US supreme court rules in favour of Monsanto


Indiana soybean farmer Vernon Bowman speaks to the media outside the supreme court © J. Scott Applewhite/AP/Press Association Images

The US Supreme Court has unanimously ruled that a farmer in Indiana violated the intellectual property rights of the agricultural biotechnology titan Monsanto when he regrew the company’s genetically modified and herbicide-resistant soybean seeds by planting second-generation seeds.

The 9-0 decision, announced on 13 May, is being celebrated by the biotechnology and agricultural sectors, but denounced by some environmental and sustainable food groups.

The Supreme Court justices upheld a lower court’s ruling that the farmer, Vernon Bowman, violated Monsanto’s intellectual property rights by regrowing second-generation seeds. They ruled that purchasers can resell such patented seeds under the so-called ‘patent exhaustion’ doctrine, but they are prohibited from making new copies of them.

‘The question in this case is whether a farmer who buys patented seeds may reproduce them through planting and harvesting without the patent holder’s permission,’ the justices concluded. ‘We hold that he may not.’ Therefore, they ruled that Bowman must pay Monsanto more than $84,000 in damages and court costs for patent infringement.

Bowman apparently regularly purchased Roundup Ready—Monsanto’s soybean plants genetically modified to survive exposure to glyphosate, the active ingredient in many herbicides—from a company affiliated with Monsanto for his first crop of the season.

Saving seeds

Each year, Bowman allegedly planted saved seed from the year before, sprayed his fields with glyphosate to kill weeds and any non-resistant plants, and then produced a new crop of glyphosate resistant soybeans.

‘Bowman planted Monsanto’s patented soybeans solely to make and market replicas of them, thus depriving the company of the reward patent law provides for the sale of each article,” the Supreme Court justices concluded. ‘Patent exhaustion provides no haven for that conduct.’

Monsanto applauded the ruling, saying it provides an incentive to innovate by offering inventors a meaningful opportunity to recover costs on their R&D investments.

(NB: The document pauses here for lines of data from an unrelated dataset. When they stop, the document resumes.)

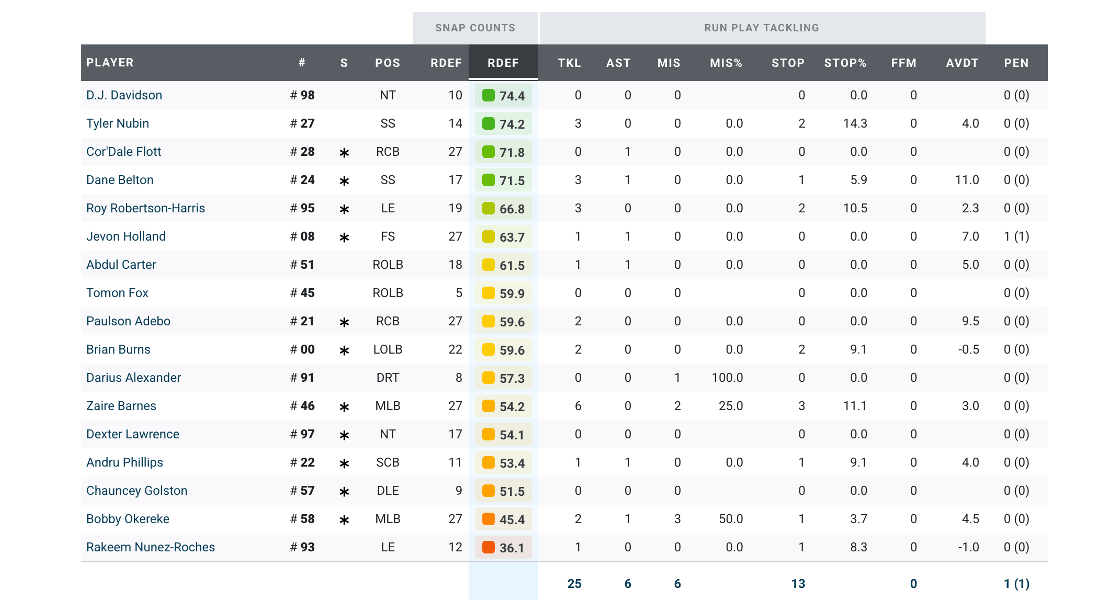The width and height of the screenshot is (1116, 614).
Task: Click the AVDT column header
Action: pyautogui.click(x=962, y=63)
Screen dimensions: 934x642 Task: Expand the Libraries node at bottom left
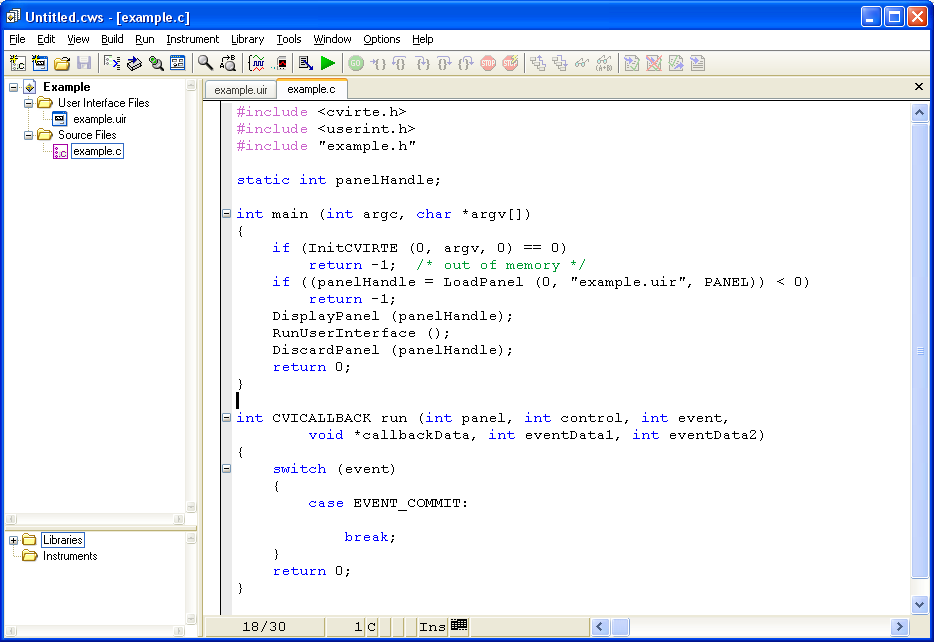pyautogui.click(x=13, y=539)
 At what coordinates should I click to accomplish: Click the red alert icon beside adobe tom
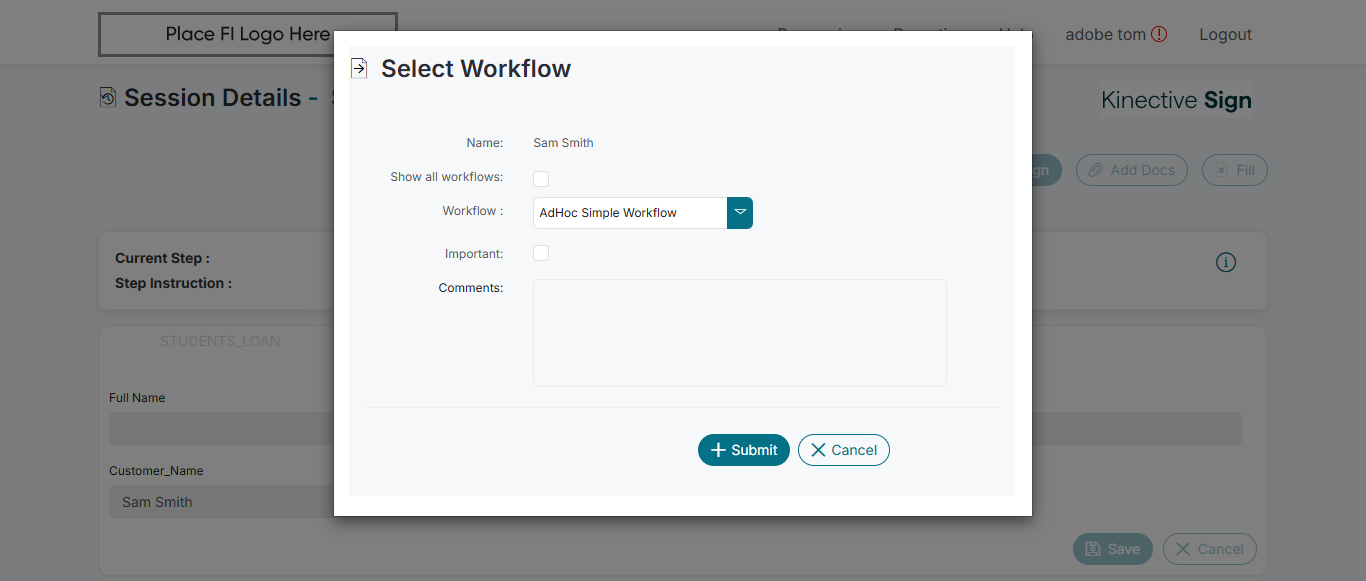click(1159, 34)
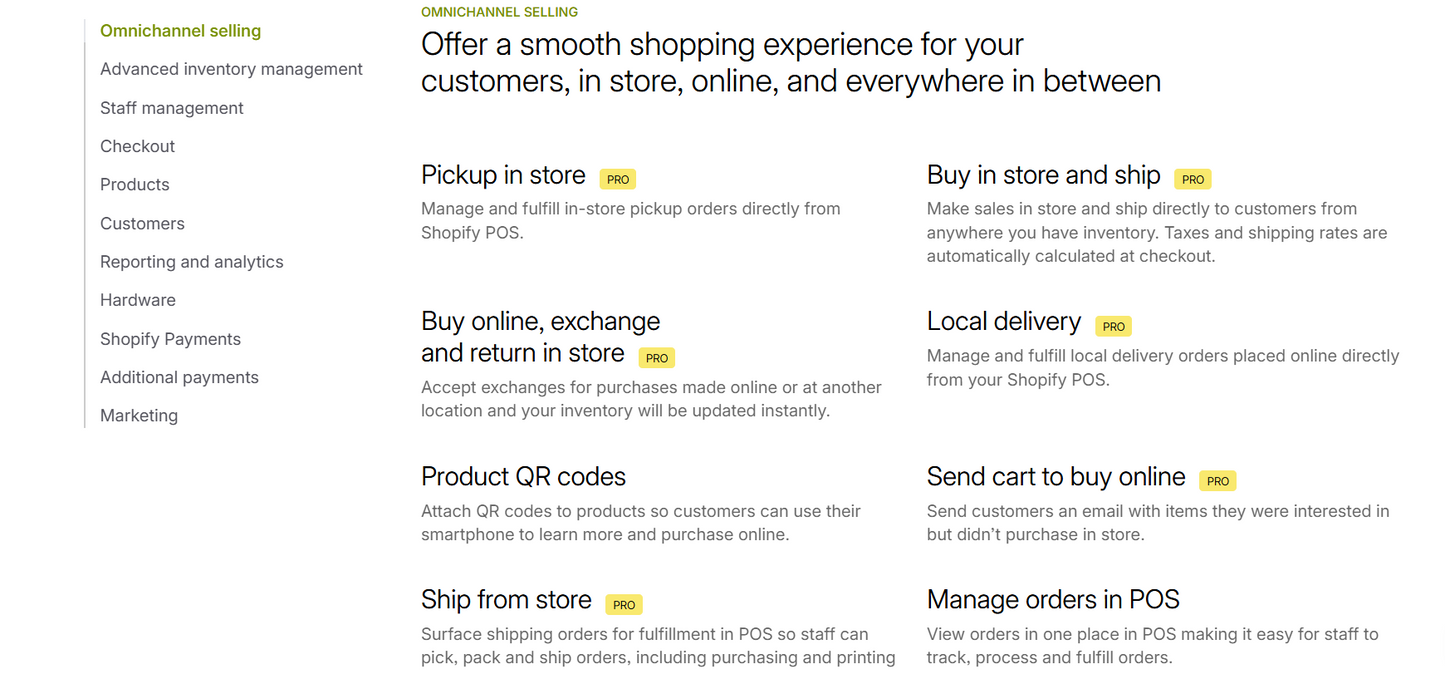This screenshot has width=1445, height=674.
Task: Select Reporting and analytics
Action: pos(192,262)
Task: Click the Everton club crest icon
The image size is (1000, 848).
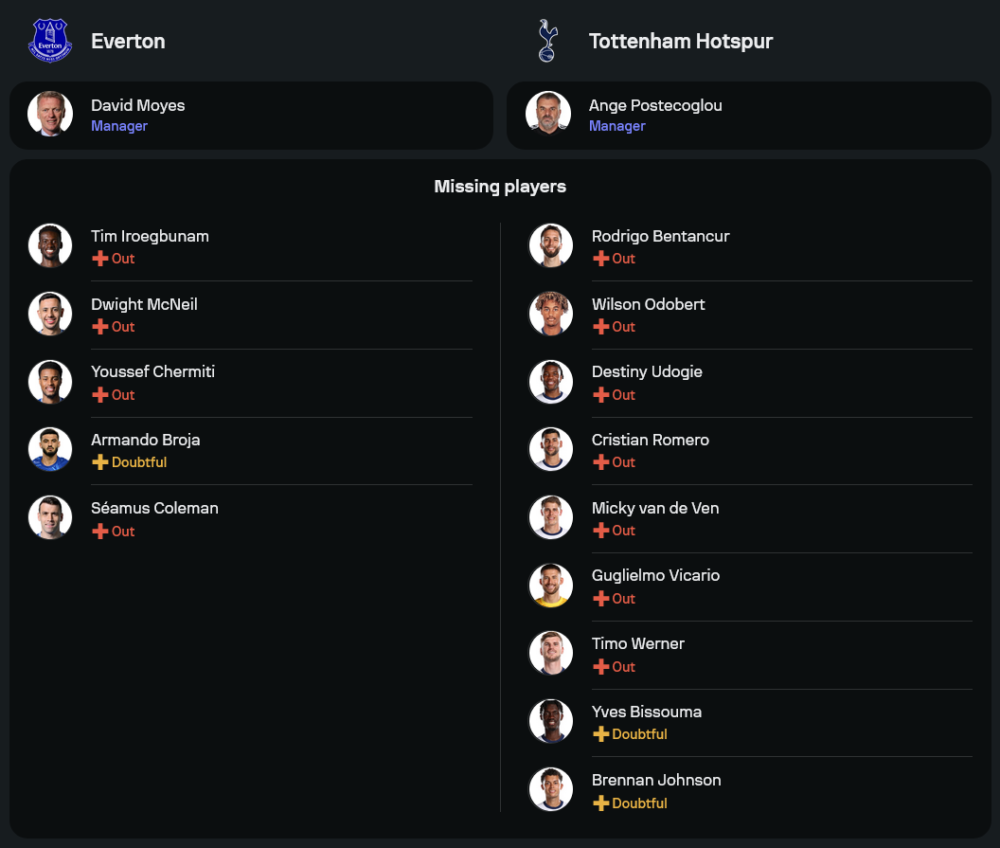Action: [50, 41]
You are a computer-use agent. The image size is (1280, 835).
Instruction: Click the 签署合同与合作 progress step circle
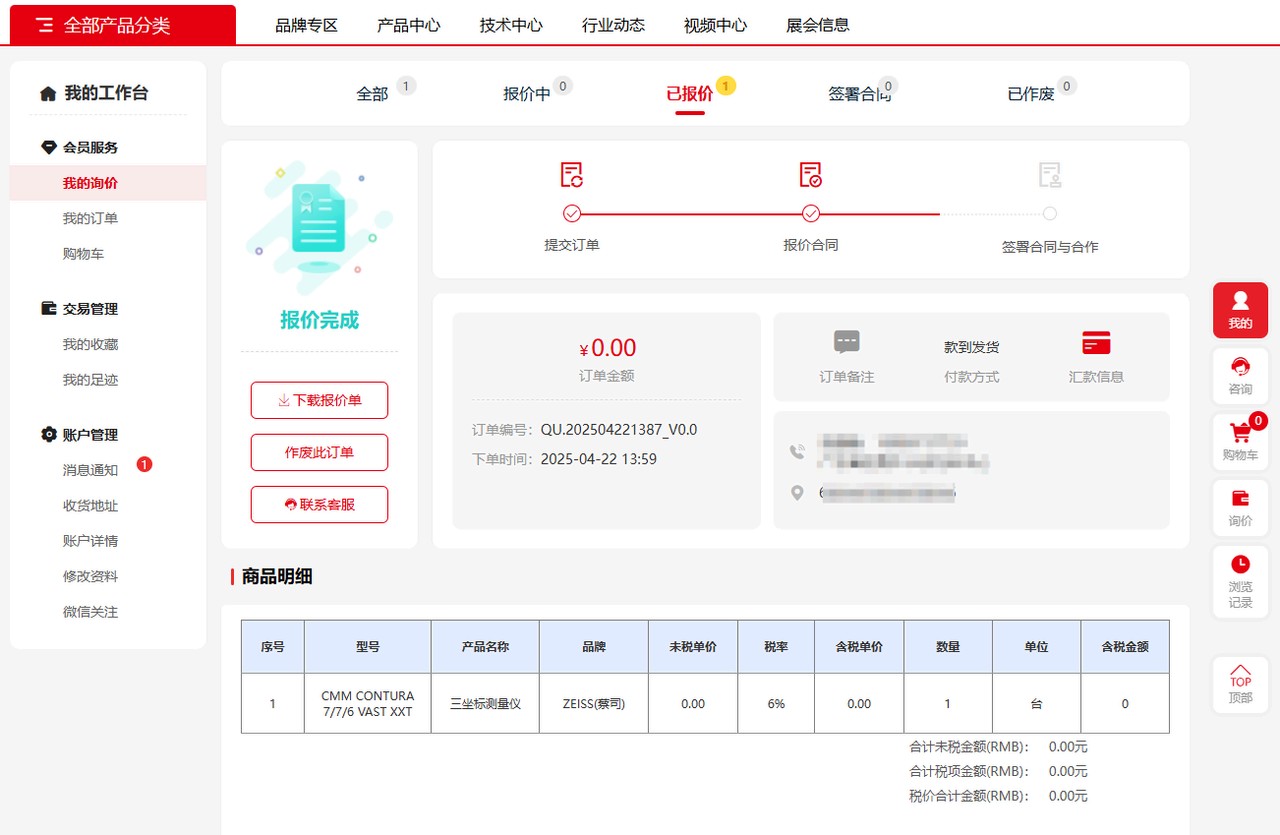pyautogui.click(x=1049, y=213)
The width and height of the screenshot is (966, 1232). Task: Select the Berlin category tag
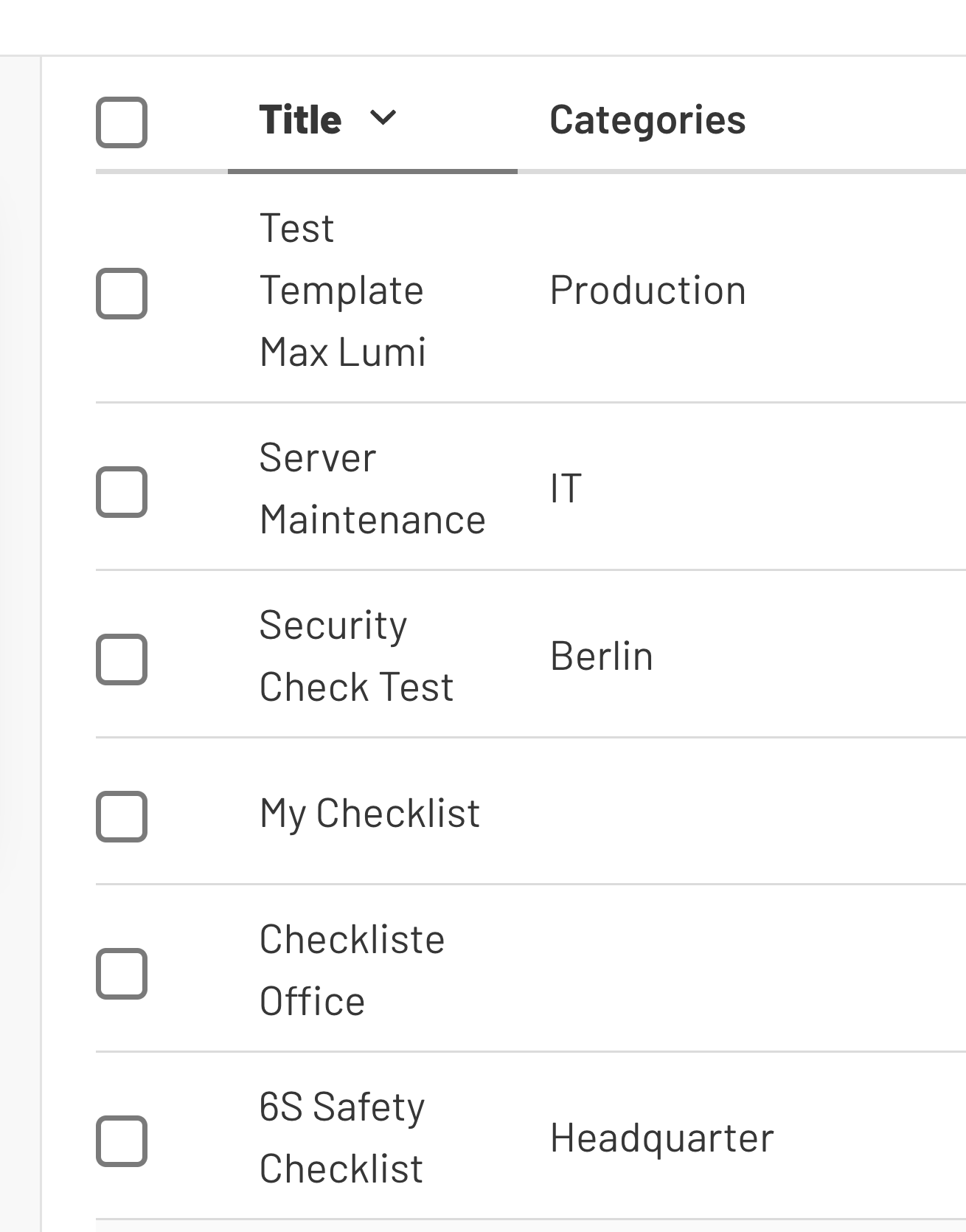602,655
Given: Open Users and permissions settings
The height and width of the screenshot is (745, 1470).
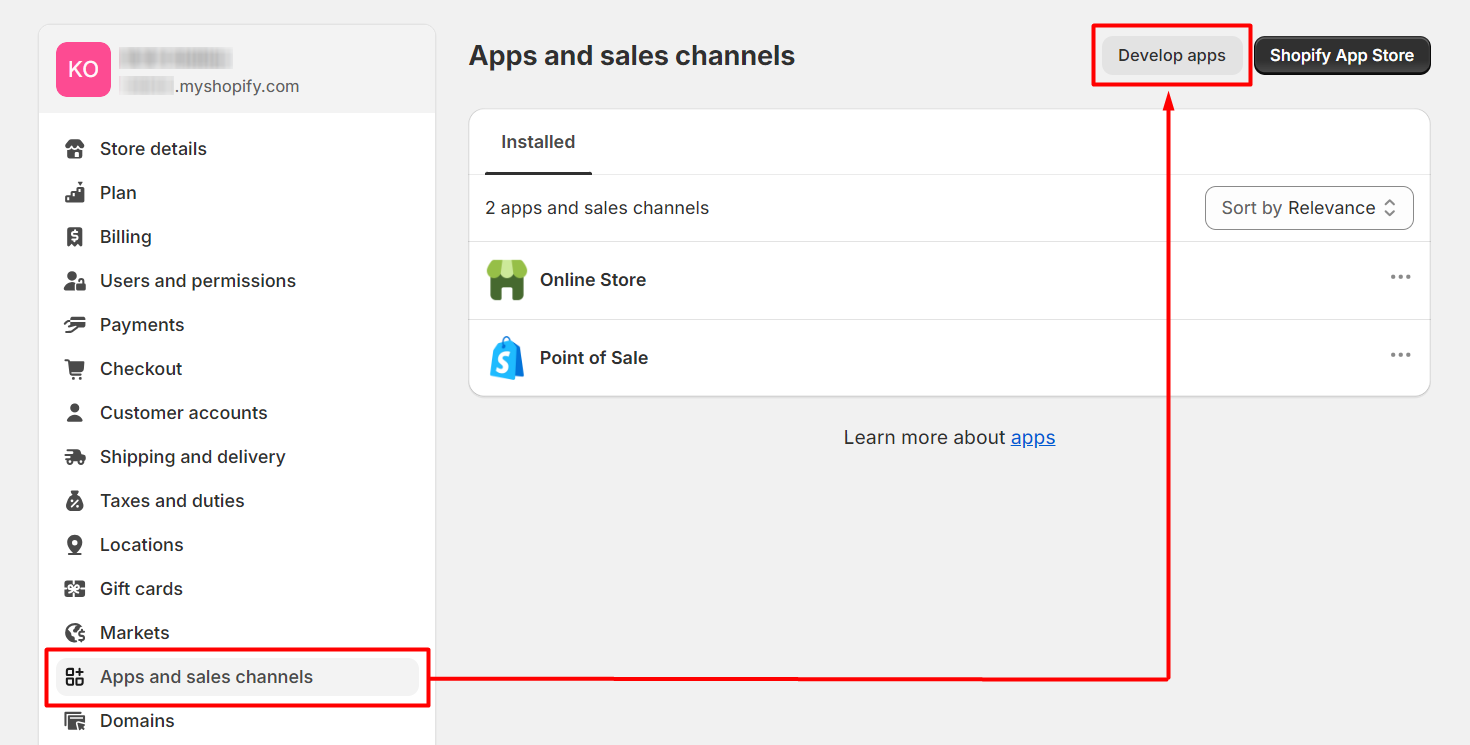Looking at the screenshot, I should pos(197,281).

But not all stakeholders were supportive of the decision. For example, executive director and founder of Food Democracy Now!, Dave Murphy, called the decision a ‘huge win’ for Monsanto. He accused the Supreme Court of affirming ‘the corporate takeover of our food supply.’

Virginia patent attorney Gene Quinn disagrees. ‘I think they got it right,’ he tells Chemistry World. ‘The Supreme Court decided a patent issue; it didn’t decide that Monsanto owns all of the food in the world.’ Ultimately, Quinn says Bowman was trying to harvest the Monsanto-patented seeds without paying for them.